Australian Environment Minister Josh Frydenberg asserted that despite hiding the video footage for over a decade in order to keep the peace with Japan, the Australian government was “deeply disappointed that Japan has decided to return to the Southern Ocean this summer to undertake so-called ‘scientific’ whaling as it is not necessary to kill whales in order to study them… The government will continue to advocate for Japan to comply with its international obligations and the principles set out in the International Court of Justice’s judgment”.
The legal battle to have over three hours of footage released began five years ago, with the New South Wales Environmental Defender’s Office lodging a Freedom of Information application for Humane Society International, with the Sea Shepard joining them at a later stage.
“Initially we were told that we were refused the footage because there was a pending court case,” Hansen said. “Then once that court case had been settled, and Japan’s whaling was found to be illegal, then the reason came out was diplomatic relations. In other words, they didn’t want to upset Japan. However, the Information Commissioner ruled that the Australian public had every right to see the footage.”
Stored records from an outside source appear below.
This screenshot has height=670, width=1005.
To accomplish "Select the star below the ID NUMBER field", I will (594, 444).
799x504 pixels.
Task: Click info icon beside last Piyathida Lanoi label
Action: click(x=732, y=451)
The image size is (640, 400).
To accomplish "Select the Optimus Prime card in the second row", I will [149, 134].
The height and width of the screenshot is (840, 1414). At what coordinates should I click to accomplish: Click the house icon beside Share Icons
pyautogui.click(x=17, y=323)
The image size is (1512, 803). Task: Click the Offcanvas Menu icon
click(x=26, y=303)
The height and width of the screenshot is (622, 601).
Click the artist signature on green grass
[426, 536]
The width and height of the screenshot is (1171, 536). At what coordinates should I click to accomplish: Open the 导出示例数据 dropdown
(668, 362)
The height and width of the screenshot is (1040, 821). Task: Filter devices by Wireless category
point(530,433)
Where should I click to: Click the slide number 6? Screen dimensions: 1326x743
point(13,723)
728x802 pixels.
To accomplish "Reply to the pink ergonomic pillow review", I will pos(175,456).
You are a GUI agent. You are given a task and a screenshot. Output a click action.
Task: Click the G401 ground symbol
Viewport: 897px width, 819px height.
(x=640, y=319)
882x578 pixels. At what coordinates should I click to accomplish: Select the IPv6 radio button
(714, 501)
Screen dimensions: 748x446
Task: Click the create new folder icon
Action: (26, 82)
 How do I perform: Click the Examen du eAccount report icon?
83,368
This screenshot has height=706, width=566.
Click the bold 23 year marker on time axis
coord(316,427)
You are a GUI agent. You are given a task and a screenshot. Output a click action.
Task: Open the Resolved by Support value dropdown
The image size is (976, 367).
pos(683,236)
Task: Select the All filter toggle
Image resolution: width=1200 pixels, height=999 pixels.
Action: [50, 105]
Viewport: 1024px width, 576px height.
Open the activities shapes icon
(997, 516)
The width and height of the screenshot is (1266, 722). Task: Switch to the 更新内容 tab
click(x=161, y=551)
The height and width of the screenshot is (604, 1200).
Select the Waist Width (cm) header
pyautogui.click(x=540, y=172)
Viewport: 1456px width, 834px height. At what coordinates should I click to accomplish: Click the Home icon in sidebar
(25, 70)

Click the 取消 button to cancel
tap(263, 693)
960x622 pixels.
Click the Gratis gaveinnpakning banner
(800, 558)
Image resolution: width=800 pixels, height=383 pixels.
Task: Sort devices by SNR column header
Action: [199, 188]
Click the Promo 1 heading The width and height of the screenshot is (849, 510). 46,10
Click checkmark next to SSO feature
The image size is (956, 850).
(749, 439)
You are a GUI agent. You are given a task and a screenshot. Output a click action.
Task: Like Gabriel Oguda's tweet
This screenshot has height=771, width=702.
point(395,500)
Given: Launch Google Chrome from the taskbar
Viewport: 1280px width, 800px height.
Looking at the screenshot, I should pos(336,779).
Greens Senator Peter Whish-Wilson noted the general public in Japan was completely unaware of the brutality of whaling; the videos would provide a graphic wake-up call that would have the Japanese people renounce whale meat.
“I spent time in Japan recently, meeting with politicians and activists, and what is clear to me is that the Japanese public at large are oblivious to these activities,” he said. “Malcolm Turnbull needs to get a copy of this tape, stick it in a diplomatic bag and send it to the Prime Minister of Japan.”
It should be noted that documentaries exposing the cruelties of the factory-farming meat and diary industry are freely available online but are yet to lead to mass renouncement of other forms of mammalian meats.